I recommend spending a month in Italy – preferably in a small Tuscan village in October.
My wife Sandy, our friend Susan and I found the experience last month delightful, and anyone who would have the same opportunity as we did, I think, would feel the same way.
Spending that much time primarily in one place gives you the opportunity to soak up the culture and the landscape. And if that place is next to a small river in a valley surrounded by green hills, so much the better.
Bagni di Lucca, the place where we stayed, is a pleasant town north of Lucca and west of Florence. It’s made up of three small villages about a mile apart from each other. We stayed in the central village of Ponte a Serraglio, so small that we had to walk to the next town to buy groceries.
Ponte a Serraglio does have a cafe with outdoor tables and a gelato shop. What more do you need really need? You can go a long way on cappuccino, chianti, and gelato and the occasional pizza.
One of the great advantages of staying in a small Italian town like this is that both life and you slow down. You have time to enjoy the world around you – the trees, the people, the food, the river and the sunshine.
In October the sun is at just the right angle. Throughout the month the typical day’s high temperature was in the low 70s.
We soon realized why Rene Downey, our friend from Los Banos, chose this location for a vacation home and recommended it to us.
Another advantage of this small town is its location, close enough to many places accessible by bus or train. (Notice I didn’t say car. During the month stay I didn’t drive one mile in a rental car. We got around most of the time by bus and train, and occasionally by friends driving us in their cars.)
We discovered that Italy has a reliable and inexpensive public transportation system. From Bagni di Lucca we could take the bus or train on relatively short trips to many different nearby cities: Lucca, Florence, Pisa, Bologna; and the seacoast cities of Viareggio, Cinque Terre, Rapallo and Portofino.
Included in the nearby inland cities is Pescia, where we traveled by bus to meet two other Los Banos friends, Virginia and Aldo Sansoni. The Sansonis picked us up at the Pescia bus station and drove us to their Italian home in Vellano, where they live two months of the year high up on a hill in the same house Aldo’s grandfather lived in.
Aldo and Virginia have renovated the four-story house, originally built hundreds of years ago. They have become part of the community, made easier because they are both of Italian descent, make friends readily, and can speak Italian as smoothly as they speak English. Seeing the Sansonis and being treated so hospitably by them was one of the high points of the trip.

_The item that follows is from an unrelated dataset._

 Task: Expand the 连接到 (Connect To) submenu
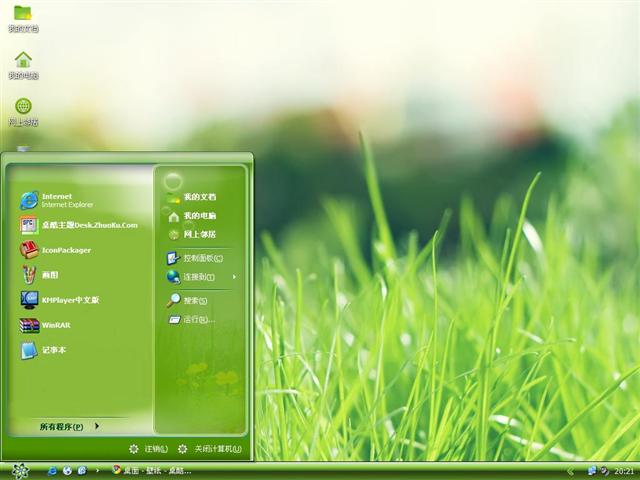point(200,277)
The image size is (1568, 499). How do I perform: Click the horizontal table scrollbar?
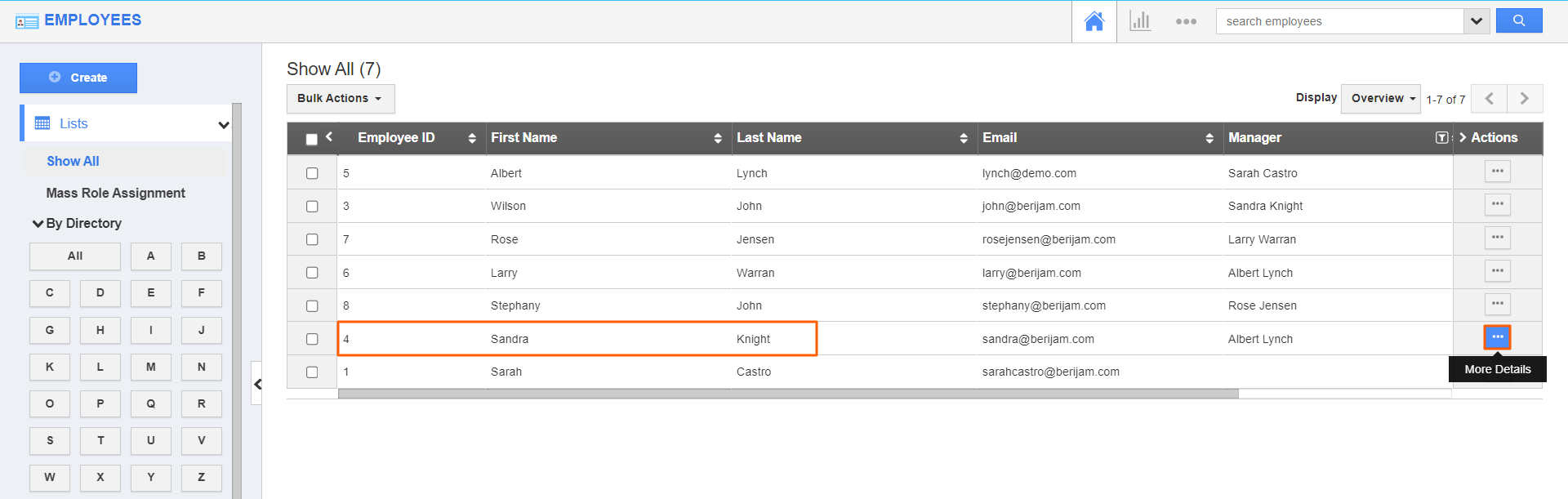787,394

While Sandy, Susan, and I were staying in Bagni di Lucca, my son Mike and daughter-in-law Karen visited us – another highlight. They were on a short trip to Italy. After two days in Rome, they spent two nights and a day with us in Bagni di Lucca.
I thought they might find life in the little village too relaxed, but I soon realized they enjoyed it as much as I did. We took a walk to the next village, La Villa, where we had lunch outdoors in the sunshine on a terrace overlooking the Lima River (in a restaurant has been in business since the end of the 19th century). Mike thought the setting was like a movie location.
After lunch we walked back to Ponte a Serraglio, where Mike and Karen hiked up a winding road to the top of an adjoining hill, amid trees (some changing color), grass and even wildflowers still blooming. They enjoyed the countryside, especially after two hectic days in Rome.
In future columns I’ll talk about other places we visited in Italy and nearby countries. But the heart of our trip was the beauty, relaxation and friendliness of Bagni di Lucca.